Fishery Management

ECHO and Infectious Disease

There are many different causes of disease in carp, including nutrition, water quality and a multitude of infectious agents such as bacteria, viruses and parasites. ECHO are particularly concerned with infectious diseases and the impact caused by newly stocked fish to resident populations in the British Isles.

Infectious diseases, depending on their cause can have either severe, acute impacts on the carp population or more long term and chronic effects. Those known to fit the first category include viruses, which under the right conditions can multiply very rapidly and bring about severe disease symptoms or death in a matter of weeks, possibly even days.

Spring Viraemia of Carp (SVC)
The best known carp virus and one which been responsible for many major carp kills in the British Isles. It is related to fish imported from mainland Europe where it is classed as endemic. It is a rhabdovirus and can also affect, and be carried by, many other fish species including; crucian carp, goldfish, grass carp, silver carp, bream, roach, tench, barbel and wels catfish.
It usually occurs in the spring/early summer with rising water temperatures, usually up to ~15 degrees C and may kill the majority of carp, although generally 20-50%.
Clinical signs vary greatly from one case to another but may include: lethargy, pop-eye, darkening of skin, thickening of swimbladder, haemorrhaging in internal organs and general swollen appearance.

Koi Herpes Virus (KHV)
A recently discovered carp virus which originally was associated with big kills of koi carp in the ornamental industry. It is a very virulent and extremely contagious herpes virus which is capable of causing mortalities of 90% of the affected carp. It is said to be most pathogenic at water temperatures between ~ 23-27 degrees C although it has so far been reported to be capable of multiplying at temperatures of 17 degrees C. It is possibly due to this temperature range that it is koi carp that have been most affected by this disease so far….

-- What this exercise asks --
(a) In the carp disease text, what share of affected carp can Koi Herpes Virus kill?
(b) Continue the carp disease text from where it stops.

-- Recorded information --
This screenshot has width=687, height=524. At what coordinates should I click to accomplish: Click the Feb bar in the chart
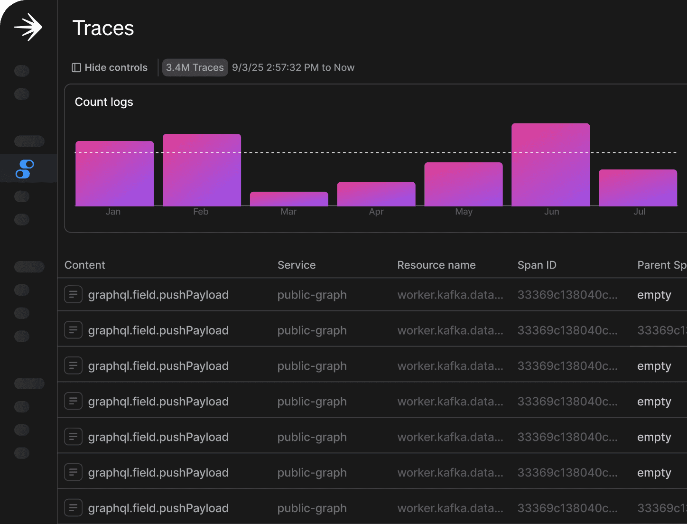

-- List of answers --
(a) 90% of the affected carp.

(b)
KHV is most characteristic by causing massive damage to the gills of the affected carp. It hasn't yet been reported in wild carp populations in the British Isles, however it's contact with our fisheries is inevitable due to introductions of domestic koi and carp…!

Spring Carp Mortality Syndrome (SCMS)
This is a disease which has been studied by the Environment Agency for several years. It is has long been associated with an infectious agent and is strongly related to new introductions of fish to resident carp stocks. However the causative agent is yet to be confirmed. It is considered likely to be a virus, the type of damage it causes to affected carp having many similarities with KHV (severe gill damage), the major difference being the temperature range at which it kills fish at, generally up to ~15 degrees C.

SCMS causes kills of ~15-90% of the carp population. Fish kills caused by SCMS are most likely to occur after a fish introduction and are commonly linked with carp supplied by people who deal in fish.

The previous listed three infectious agents are likely to directly cause major kills of British carp.

Infectious agents and biggest threats are:

SVC: illegally imported fish.
KHV: ornamental/ aquatic trade fish introductions.
SCMS: fish supplied by fish dealers.

The above also applies to fish which have been exposed to such listed fish. This is the reason as to why people that deal with fish who do not maintain good disinfection procedures between handling fish or who mix fish represent potentially dangerous stocks. Fish populations carrying infectious diseases may contaminate others fish stocks handled by such persons and continue the spread of the disease.

The biggest fish kill risk is through fish introductions. Always consider these risks before you introduce new fish to your water. If you must stock, follow the guidelines the Environment Agency produce called "Buyer Beware," this gives ten points to consider before you go ahead with your fish introduction. This leaflet is available by contacting your local EA area office.

The safest and most sustainable solution is to try and get your fish to spawn naturally to provide natural recruitment of carp into the population.